▶ **PROBLEM**
The following data has a line with "Task: Delete the ADDNS blocklist entry" and a line with "845x570 pixels.". Write out exactly those lines and all the lines between them.

▶ **AVAILABLE RECORDS**
= = =

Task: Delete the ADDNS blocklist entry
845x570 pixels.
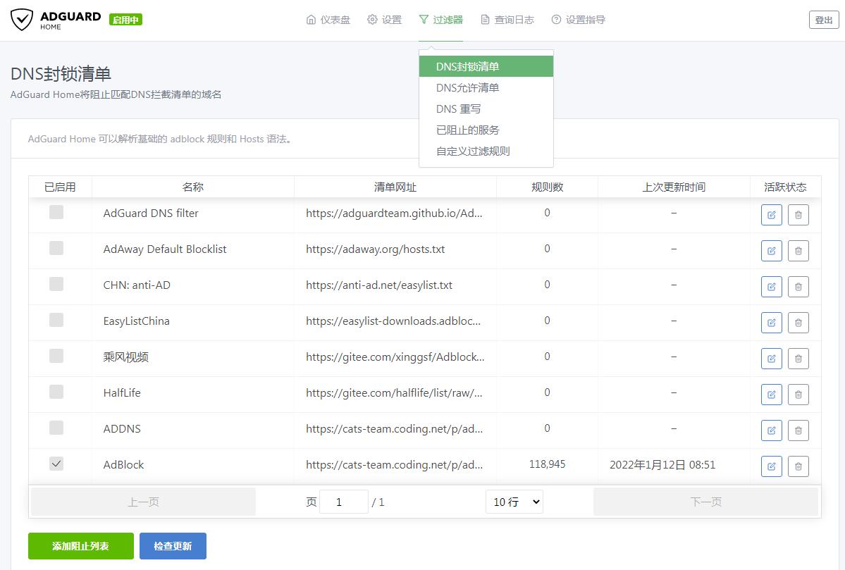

= = =

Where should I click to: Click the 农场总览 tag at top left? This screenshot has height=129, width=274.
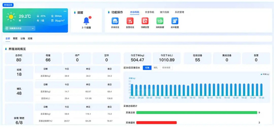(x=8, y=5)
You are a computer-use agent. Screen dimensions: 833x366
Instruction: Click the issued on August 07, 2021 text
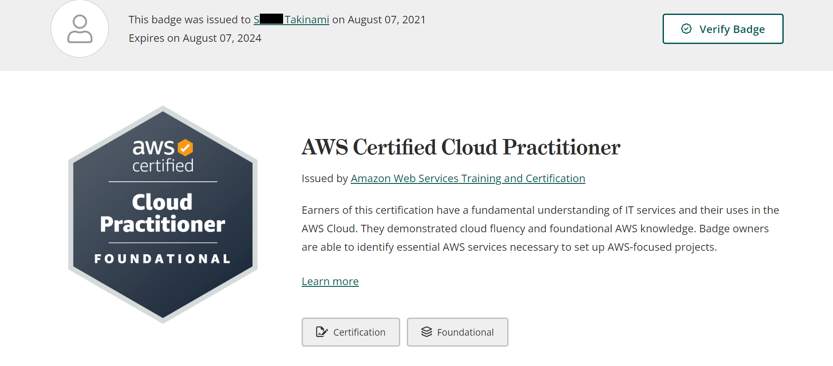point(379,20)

= = =

▶ **EXERCISE SOLUTION**
Task: Delete the ADDNS blocklist entry
845x570 pixels.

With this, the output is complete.